◆ **Goal of the exercise**
Please give back word for word the lines of the material below between the line containing "Given: Click the Call (855) 454-6633 link" and the line containing "This screenshot has height=383, width=642.", inclusive.

◆ **Record set**
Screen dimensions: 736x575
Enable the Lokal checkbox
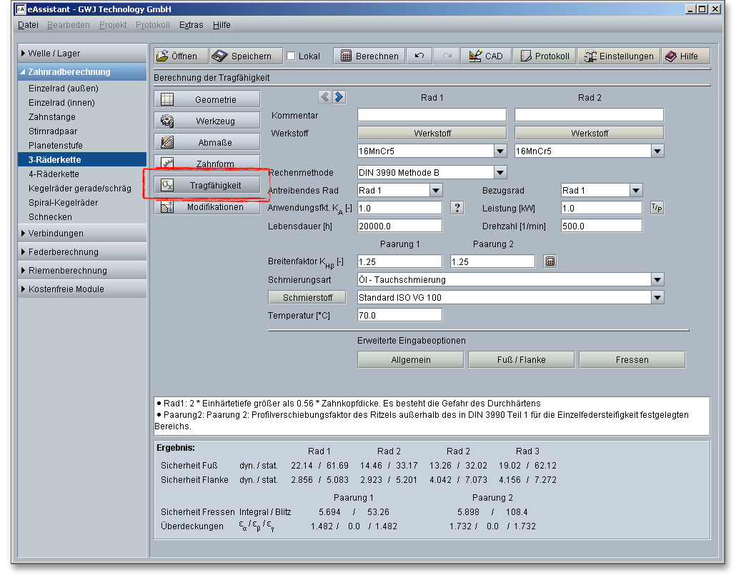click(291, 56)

* * *

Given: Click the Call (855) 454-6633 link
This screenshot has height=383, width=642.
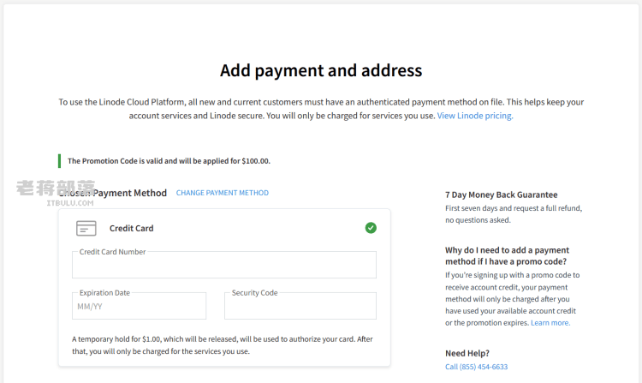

---

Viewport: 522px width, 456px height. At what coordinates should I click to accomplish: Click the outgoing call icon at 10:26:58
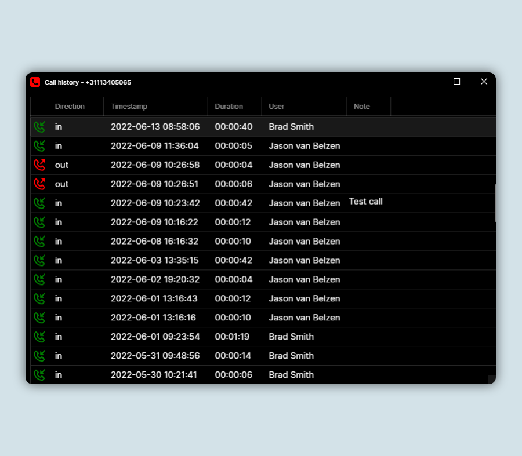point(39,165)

◆ **Solution for this task**
Given: Click the Call (855) 454-6633 link
This screenshot has height=383, width=642.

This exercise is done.